Política

Propaganda em muro pode acabar

Por Alcir Zago | Colaborou Ricardo Santana
| Tempo de leitura: 3 min

Os vereadores Marcelo Borges (PSDB) e Antonio Carlos Garmes (PTB) irão apresentar na sessão da Câmara de hoje um projeto de lei que pretende acabar com a pintura de muros para propaganda político-eleitoral. A proposta é inserir a novidade no Código Sanitário de Bauru. Caso o projeto vire lei, quem não cumpri-lo sofrerá as sanções já descritas no Código Sanitário.

Os dois parlamentares comentam que já conversaram com colegas do Legislativo e a idéia teve boa receptividade.Os parlamentares pretendem despoluir a cidade em período eleitoral. “Nosso interesse peculiar é não permitir a poluição visual”, diz Garmes.

A prática é muito comum nas semanas que antecedem os pleitos e, após esse período, nem sempre os políticos e correligionários “limpam” os muros. “A gente observa que depois das eleições muita gente não pinta os muros”, afirma Borges. “Essa prática resulta em muito trabalho para o Ministério Público e para a Justiça Eleitoral”, completa Garmes. Pelo projeto dos dois vereadores, a pintura só seria permitida nos comitês eleitorais e nos diretórios dos partidos.

O presidente do PDT de Bauru, Faria Neto, é favorável à proibição, até porque acordos extra-oficiais de exclusão dos muros das propagandas não teriam sido cumpridos nas eleições de 2006, quando o pedetista concorreu para deputado estadual.

“Um coordenador de campanha me procurou para um acordo de cavalheiros e concordei. A campanha inteira não pintei nenhum muro e eles não cumpriram o acordo”, salienta. Reunido no último sábado com os pré-candidatos a vereador pela legenda, Faria Neto já advertiu que há possibilidade da aprovação da proposta.

Resolução do TSE

Questões como a de evitar a pintura em muros nas épocas de eleições são de competência dos municípios.

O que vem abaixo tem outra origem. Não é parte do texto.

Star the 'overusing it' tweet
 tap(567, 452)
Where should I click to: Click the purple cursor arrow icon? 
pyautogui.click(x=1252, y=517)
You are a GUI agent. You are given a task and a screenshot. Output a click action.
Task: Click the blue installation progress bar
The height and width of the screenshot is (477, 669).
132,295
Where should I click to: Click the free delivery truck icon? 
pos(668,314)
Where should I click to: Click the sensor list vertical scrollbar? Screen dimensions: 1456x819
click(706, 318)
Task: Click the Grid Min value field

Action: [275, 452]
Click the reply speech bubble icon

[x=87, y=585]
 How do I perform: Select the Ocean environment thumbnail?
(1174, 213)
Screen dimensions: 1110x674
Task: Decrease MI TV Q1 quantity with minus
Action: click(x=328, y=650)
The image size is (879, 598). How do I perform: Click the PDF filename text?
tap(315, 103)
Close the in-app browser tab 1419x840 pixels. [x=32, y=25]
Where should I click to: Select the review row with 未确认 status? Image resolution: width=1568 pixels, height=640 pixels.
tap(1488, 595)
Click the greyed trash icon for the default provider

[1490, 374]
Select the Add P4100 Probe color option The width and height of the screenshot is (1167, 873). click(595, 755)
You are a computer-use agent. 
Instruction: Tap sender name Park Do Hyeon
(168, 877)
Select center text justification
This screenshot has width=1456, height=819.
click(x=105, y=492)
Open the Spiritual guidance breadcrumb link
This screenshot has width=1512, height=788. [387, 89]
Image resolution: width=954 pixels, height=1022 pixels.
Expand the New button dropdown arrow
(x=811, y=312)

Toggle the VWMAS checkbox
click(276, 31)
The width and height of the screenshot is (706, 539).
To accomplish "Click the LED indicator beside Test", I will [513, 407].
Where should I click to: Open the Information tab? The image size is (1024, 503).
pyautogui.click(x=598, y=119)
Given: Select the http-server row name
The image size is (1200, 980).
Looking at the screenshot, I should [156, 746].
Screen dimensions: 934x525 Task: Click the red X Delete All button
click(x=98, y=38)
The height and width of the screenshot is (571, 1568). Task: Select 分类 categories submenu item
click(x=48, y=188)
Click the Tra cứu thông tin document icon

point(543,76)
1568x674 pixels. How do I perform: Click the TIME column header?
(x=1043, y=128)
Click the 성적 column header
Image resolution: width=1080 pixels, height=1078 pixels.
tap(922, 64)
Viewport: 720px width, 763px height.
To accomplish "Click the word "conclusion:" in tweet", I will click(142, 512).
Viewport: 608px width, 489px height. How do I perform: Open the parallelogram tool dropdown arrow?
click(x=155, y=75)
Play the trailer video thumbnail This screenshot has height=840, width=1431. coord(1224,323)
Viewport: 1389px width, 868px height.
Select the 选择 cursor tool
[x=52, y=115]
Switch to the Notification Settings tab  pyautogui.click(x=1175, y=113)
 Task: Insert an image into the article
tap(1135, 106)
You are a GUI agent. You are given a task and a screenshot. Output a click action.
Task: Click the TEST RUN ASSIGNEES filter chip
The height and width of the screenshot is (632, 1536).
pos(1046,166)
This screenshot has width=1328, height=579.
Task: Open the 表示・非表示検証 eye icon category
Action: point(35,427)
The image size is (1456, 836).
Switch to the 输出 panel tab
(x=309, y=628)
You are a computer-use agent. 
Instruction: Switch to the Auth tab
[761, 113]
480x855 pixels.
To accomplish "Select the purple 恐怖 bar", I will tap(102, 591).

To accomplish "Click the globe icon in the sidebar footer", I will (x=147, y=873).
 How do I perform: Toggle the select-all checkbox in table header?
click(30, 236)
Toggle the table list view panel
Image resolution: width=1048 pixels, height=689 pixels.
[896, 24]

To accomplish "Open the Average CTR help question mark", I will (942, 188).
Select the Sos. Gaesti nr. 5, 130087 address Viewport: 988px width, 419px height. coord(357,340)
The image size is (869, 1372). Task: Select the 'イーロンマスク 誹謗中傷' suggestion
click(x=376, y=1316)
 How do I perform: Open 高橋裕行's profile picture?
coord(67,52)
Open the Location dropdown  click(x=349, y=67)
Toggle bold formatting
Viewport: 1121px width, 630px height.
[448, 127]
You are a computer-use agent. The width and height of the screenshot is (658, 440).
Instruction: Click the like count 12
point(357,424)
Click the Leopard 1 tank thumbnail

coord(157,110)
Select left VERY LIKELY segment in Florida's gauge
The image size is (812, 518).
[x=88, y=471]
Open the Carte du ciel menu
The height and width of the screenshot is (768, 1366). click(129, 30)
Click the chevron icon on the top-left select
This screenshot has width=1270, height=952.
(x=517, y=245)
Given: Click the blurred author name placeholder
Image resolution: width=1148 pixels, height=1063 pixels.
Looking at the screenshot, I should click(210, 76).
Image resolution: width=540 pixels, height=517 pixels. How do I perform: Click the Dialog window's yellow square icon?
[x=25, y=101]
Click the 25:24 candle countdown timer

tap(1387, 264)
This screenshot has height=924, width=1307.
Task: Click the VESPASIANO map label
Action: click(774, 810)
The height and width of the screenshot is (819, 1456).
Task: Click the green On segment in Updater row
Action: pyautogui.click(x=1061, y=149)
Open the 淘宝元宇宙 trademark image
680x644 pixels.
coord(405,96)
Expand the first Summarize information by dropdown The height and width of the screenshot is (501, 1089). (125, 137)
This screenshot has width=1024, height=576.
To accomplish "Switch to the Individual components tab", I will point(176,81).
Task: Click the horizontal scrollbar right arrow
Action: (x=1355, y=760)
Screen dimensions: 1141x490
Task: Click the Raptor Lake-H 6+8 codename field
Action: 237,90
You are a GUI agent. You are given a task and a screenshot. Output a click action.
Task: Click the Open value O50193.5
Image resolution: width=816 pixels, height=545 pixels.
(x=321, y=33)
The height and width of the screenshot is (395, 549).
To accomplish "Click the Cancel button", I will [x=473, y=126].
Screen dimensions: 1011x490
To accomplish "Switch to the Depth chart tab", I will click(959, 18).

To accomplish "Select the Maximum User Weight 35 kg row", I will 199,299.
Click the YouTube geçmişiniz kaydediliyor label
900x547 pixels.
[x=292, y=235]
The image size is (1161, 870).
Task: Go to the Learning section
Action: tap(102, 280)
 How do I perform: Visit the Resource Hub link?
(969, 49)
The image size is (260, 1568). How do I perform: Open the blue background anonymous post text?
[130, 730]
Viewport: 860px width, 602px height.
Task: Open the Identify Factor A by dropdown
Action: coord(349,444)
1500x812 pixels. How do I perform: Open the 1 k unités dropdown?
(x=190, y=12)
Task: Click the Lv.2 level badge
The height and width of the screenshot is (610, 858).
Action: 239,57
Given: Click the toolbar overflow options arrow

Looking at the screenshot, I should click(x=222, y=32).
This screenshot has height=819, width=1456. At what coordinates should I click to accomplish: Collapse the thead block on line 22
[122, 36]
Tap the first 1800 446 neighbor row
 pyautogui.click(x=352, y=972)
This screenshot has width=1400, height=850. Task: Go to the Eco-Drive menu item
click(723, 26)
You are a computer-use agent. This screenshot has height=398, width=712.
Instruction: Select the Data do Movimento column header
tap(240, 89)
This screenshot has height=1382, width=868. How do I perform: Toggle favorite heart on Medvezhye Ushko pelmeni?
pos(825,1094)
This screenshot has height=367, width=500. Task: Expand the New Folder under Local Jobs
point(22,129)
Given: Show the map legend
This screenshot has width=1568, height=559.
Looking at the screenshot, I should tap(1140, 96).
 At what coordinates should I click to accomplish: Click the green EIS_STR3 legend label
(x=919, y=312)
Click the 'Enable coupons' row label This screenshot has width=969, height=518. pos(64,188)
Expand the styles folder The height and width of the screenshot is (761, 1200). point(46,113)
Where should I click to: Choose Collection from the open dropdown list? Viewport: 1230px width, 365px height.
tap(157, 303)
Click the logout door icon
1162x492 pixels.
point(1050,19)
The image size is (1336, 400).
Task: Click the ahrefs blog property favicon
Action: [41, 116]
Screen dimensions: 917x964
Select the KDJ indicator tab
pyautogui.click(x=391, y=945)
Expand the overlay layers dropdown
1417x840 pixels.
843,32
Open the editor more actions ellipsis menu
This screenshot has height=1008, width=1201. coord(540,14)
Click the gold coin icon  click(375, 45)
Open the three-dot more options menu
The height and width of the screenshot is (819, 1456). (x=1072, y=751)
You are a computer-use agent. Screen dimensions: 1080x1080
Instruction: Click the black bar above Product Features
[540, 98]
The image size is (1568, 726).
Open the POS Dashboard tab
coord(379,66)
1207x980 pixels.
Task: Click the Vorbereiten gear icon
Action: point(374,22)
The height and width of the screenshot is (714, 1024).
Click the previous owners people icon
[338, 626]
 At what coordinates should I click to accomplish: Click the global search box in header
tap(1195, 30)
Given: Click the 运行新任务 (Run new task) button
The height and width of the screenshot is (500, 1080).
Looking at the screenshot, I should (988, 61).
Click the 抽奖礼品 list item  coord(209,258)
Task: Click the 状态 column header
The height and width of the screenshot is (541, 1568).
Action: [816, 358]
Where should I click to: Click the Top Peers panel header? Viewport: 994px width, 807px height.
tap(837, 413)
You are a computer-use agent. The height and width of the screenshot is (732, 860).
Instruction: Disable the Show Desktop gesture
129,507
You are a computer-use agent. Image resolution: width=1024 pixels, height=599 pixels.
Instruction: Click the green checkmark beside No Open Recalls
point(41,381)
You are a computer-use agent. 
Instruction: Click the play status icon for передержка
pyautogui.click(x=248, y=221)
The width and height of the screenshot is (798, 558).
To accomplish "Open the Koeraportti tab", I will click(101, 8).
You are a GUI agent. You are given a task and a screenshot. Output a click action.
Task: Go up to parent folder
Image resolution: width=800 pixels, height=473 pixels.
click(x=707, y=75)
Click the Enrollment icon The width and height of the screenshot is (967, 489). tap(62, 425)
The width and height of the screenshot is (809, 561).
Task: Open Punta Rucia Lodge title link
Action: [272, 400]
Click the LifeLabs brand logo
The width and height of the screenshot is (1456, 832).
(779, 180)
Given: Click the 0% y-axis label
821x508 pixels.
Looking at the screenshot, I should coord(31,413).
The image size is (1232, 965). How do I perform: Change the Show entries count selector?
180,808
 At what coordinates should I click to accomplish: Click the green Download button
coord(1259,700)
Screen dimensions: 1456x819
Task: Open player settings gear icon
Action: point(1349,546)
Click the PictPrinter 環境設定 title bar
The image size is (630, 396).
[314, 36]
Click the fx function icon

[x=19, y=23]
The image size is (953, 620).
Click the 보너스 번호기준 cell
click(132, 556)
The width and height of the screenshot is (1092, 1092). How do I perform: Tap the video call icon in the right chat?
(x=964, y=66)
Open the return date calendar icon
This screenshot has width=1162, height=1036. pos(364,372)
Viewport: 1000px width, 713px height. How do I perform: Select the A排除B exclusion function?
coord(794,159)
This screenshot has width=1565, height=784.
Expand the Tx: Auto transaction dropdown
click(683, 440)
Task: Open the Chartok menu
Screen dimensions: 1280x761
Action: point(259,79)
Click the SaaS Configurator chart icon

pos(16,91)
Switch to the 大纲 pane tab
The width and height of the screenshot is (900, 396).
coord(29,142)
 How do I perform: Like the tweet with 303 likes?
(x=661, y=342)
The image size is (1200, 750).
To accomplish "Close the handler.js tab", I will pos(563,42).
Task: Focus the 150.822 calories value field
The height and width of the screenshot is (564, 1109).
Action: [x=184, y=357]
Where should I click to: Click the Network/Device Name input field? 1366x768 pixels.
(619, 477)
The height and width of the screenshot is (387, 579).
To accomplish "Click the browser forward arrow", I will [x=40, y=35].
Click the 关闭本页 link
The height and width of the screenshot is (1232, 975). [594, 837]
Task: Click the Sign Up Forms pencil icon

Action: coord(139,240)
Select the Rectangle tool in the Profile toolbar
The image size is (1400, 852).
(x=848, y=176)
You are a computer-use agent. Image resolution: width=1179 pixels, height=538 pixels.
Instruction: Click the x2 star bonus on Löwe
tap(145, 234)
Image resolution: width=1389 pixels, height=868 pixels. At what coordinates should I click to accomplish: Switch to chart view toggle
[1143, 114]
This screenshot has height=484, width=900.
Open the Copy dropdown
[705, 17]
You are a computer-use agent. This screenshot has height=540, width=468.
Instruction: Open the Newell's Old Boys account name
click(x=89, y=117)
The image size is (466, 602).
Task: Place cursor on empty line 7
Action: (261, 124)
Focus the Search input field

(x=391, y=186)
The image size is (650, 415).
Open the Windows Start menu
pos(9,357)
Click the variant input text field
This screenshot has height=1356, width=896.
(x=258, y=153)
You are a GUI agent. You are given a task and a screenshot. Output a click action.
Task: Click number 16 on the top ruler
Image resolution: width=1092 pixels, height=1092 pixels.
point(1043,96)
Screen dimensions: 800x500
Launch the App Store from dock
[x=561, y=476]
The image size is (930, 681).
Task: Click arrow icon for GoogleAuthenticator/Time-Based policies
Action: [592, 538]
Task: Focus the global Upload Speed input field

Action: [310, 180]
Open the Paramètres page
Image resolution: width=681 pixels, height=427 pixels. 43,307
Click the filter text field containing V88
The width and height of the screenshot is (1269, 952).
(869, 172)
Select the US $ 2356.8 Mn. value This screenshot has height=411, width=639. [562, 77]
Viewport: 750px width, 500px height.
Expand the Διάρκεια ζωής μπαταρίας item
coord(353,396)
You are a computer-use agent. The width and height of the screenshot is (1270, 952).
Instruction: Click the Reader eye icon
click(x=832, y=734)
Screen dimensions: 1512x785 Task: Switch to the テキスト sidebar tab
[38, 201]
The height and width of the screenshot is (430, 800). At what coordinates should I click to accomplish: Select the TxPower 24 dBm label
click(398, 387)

Outras, mais gerais, estão contidas na Resolução 22.718 do Tribunal Superior Eleitoral (TSE), a qual dispõe sobre a propaganda eleitoral. O artigo 13 aponta que é vedada a veiculação de propaganda de qualquer natureza, inclusive pichação, inscrição a tinta, fixação de placas, estandartes, faixas e assemelhados nos bens cujo uso dependa de cessão ou permissão do poder público, ou que a ele pertençam, e nos de uso comum, inclusive postes de iluminação pública e sinalização de tráfego, viadutos, passarelas, pontes, paradas de ônibus e outros equipamentos urbanos.

Os artigos 14 e 15 tratam de atividades que independem de obtenção de licença municipal e de autorização da Justiça Eleitoral. São casos de veiculação de propaganda eleitoral por meio da fixação de faixas, placas, cartazes, pinturas ou inscrições que não excedam a 4 m² e que não contrariem a legislação, inclusive a que dispõe sobre posturas municipais e também veiculação de propaganda eleitoral pela distribuição de folhetos, volantes e outros impressos, os quais devem ser editados sob a responsabilidade do partido político, da coligação ou do candidato.

O artigo 3º da lei cita, por exemplo, que a publicidade será permitida a partir de 6 de julho, vedado qualquer tipo de propaganda política paga no rádio ou na televisão.

O artigo 8º proíbe a propaganda que prejudique a higiene e a estética urbana ou contravenha a posturas municipais ou a outra qualquer restrição de direito.

Outro ponto da resolução (artigo 12º) aponta que é vedada na campanha eleitoral a confecção, utilização, distribuição por comitê, candidato, ou com a sua autorização, de camisetas, chaveiros, bonés, canetas, brindes, cestas básicas ou quaisquer outros bens e materiais que possam proporcionar vantagem ao eleitor.